Apparently, random objects, including shoe-strings, socks, a belt, a bag tie, a coaxial cable, and a cell-phone charging cord, were strangled and tied by the victims.
In trash bags and plastic sheets, their remains were disposed of, then discarded in various house and yard areas. There was nothing left of one victim in a plastic bucket with non-human bite marks on the edge: a skeleton.
An overpowering smell was produced by the decaying bodies that residents blamed on an adjacent sausage factory. To no avail, the landlord spent $20,000 on new plumbing fixtures and drainage pipes.

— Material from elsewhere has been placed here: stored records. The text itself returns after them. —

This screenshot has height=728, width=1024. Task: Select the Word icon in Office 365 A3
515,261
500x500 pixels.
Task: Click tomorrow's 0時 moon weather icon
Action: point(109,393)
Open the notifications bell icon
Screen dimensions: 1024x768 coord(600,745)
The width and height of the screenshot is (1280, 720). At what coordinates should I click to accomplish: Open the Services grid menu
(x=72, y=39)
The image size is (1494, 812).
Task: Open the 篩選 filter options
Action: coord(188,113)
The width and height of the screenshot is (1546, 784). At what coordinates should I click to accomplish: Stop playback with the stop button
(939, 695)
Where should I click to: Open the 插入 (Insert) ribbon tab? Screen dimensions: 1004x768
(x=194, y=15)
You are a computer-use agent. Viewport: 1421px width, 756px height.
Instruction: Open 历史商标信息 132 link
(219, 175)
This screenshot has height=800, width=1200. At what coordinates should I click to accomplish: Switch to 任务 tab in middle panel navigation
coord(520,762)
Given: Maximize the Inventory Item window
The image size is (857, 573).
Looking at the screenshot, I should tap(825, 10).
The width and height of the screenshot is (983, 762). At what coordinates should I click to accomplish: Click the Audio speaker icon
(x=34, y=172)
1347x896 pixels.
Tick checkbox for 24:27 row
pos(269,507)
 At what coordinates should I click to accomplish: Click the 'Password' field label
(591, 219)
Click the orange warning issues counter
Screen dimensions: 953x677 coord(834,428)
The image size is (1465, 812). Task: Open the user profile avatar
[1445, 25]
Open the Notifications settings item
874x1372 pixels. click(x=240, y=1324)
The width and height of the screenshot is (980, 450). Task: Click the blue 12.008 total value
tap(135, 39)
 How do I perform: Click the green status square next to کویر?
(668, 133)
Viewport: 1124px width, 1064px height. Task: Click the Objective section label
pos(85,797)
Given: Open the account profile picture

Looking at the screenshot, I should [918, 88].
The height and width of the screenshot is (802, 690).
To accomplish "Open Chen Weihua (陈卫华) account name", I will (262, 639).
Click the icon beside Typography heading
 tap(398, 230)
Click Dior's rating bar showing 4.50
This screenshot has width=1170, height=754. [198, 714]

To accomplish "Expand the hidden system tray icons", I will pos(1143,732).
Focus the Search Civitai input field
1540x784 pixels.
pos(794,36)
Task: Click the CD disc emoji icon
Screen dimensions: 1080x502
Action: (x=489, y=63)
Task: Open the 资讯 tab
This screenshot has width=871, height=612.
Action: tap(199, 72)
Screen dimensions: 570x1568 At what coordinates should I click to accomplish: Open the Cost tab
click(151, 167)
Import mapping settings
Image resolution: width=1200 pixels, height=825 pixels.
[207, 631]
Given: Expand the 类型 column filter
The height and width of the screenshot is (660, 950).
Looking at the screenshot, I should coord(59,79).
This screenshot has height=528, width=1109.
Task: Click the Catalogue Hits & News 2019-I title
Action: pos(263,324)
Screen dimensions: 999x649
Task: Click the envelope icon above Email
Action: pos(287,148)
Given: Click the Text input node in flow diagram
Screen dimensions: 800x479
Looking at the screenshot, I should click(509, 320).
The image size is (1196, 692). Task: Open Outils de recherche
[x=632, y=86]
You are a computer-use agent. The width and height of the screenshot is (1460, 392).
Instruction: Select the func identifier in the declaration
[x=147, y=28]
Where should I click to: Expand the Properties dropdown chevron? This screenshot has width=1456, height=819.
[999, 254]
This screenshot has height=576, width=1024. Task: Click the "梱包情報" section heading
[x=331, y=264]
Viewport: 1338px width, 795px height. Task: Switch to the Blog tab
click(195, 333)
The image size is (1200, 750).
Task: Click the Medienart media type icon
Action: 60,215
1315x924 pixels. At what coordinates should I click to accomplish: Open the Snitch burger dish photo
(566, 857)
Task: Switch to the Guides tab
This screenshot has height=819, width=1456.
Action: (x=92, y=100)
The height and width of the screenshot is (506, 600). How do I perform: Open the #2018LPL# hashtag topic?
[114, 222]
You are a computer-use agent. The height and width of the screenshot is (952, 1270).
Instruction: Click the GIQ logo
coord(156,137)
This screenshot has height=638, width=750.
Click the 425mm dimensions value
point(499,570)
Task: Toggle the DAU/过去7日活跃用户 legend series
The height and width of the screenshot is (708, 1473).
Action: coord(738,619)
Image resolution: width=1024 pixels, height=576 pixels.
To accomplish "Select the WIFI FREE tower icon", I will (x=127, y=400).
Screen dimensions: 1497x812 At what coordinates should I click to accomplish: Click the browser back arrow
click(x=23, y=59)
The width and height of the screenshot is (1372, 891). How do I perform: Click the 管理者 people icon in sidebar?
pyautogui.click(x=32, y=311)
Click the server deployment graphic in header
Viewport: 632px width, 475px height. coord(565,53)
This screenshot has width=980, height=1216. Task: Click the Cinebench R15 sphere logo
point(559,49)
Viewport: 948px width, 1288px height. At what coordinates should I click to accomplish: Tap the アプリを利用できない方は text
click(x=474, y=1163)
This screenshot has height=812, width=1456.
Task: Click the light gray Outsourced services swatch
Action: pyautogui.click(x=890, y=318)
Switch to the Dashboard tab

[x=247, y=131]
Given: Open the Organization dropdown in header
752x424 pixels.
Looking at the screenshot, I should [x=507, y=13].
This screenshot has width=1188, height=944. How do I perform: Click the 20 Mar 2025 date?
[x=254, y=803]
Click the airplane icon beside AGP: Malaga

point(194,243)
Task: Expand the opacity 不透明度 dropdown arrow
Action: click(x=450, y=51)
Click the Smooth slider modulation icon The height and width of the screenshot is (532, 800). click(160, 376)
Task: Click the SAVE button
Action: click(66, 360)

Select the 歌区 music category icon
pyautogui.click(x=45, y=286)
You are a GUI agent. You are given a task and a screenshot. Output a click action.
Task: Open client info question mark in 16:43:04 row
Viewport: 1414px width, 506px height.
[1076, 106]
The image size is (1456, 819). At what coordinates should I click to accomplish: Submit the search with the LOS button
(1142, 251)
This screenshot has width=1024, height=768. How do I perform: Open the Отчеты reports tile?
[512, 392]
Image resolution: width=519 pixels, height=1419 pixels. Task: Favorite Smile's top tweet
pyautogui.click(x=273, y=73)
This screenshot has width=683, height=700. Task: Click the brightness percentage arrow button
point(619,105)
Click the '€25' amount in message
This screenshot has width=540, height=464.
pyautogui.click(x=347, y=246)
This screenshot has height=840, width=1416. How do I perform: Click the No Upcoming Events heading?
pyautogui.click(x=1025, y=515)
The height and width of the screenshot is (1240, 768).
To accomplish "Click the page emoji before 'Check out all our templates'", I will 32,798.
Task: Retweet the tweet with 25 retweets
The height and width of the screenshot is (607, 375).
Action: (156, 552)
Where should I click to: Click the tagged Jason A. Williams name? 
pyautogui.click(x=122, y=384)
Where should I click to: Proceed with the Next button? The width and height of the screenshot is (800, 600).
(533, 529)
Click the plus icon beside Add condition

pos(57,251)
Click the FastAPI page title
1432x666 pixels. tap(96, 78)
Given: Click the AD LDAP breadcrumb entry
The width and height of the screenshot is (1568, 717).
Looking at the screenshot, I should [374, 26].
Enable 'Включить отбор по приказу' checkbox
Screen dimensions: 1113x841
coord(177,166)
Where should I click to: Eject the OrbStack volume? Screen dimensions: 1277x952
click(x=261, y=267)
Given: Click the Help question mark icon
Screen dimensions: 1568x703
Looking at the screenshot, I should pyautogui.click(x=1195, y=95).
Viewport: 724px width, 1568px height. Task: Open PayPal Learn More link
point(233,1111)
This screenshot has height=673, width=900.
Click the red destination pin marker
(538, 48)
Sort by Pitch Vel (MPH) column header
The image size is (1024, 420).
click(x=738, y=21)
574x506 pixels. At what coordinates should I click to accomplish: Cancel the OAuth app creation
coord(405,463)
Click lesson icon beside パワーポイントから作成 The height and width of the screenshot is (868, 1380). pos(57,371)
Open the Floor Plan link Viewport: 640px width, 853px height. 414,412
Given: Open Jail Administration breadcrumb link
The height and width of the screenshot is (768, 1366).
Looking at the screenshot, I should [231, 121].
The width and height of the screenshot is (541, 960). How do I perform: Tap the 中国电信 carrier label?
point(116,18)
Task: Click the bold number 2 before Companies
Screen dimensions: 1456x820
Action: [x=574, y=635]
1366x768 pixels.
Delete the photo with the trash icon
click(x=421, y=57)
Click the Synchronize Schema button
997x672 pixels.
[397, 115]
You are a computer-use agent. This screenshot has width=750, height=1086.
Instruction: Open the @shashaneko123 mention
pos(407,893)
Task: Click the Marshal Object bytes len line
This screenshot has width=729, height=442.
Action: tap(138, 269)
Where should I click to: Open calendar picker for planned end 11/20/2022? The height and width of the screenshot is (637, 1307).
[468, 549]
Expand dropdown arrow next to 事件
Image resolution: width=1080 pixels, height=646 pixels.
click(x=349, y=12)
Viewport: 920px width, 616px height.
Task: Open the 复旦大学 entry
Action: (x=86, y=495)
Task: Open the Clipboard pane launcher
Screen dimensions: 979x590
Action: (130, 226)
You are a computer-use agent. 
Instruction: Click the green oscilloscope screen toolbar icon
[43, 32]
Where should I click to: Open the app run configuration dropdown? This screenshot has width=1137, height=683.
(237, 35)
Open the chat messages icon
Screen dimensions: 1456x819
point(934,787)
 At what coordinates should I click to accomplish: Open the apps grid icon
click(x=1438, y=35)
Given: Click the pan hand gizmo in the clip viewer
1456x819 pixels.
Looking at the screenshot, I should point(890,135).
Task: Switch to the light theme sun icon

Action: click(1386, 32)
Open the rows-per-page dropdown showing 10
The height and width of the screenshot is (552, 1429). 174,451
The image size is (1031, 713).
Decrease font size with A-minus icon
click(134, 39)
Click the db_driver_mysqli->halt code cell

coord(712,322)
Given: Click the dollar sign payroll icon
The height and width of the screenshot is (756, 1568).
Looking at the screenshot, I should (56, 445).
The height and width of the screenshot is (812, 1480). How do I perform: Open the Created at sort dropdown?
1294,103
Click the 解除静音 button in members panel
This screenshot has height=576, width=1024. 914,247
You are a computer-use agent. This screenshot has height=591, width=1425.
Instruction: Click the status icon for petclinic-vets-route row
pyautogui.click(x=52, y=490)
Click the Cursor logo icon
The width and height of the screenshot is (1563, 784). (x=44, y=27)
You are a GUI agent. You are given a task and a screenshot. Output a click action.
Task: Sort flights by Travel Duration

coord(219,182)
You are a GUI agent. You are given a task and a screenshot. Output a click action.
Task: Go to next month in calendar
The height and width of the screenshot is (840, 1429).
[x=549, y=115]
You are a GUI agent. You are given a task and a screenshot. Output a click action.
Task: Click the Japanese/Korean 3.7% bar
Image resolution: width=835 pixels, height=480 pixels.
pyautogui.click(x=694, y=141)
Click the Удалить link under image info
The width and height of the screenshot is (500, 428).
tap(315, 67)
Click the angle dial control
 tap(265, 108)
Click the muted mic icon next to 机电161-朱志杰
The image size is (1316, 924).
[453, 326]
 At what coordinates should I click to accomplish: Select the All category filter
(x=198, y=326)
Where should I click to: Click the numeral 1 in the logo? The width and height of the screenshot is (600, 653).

Many of the victims were strangled with household items and had traces of cocaine or depressants in their systems, naked from the waist down. Prior to convicting Sowell, jurors sat through weeks of upsetting and emotional testimony. They saw photos of the blackened, skeletal remains of the victims sitting on autopsy tables and listened to police explain how Sowell's Cleveland home and backyard had been left to rot with their bodies. Sowell took to the stand at his trial to apologize.
'The only thing I want to say is that I'm sorry,' Sowell told jurors. 'I know that may not sound like much, but from the bottom of my heart, I am sincerely sorry.'
They never figured out why he murdered the women and stayed in the house for two years with their bodies bagged in corners or hidden in the backyard. Investigators called him a 'vile and hideous' serial murderer.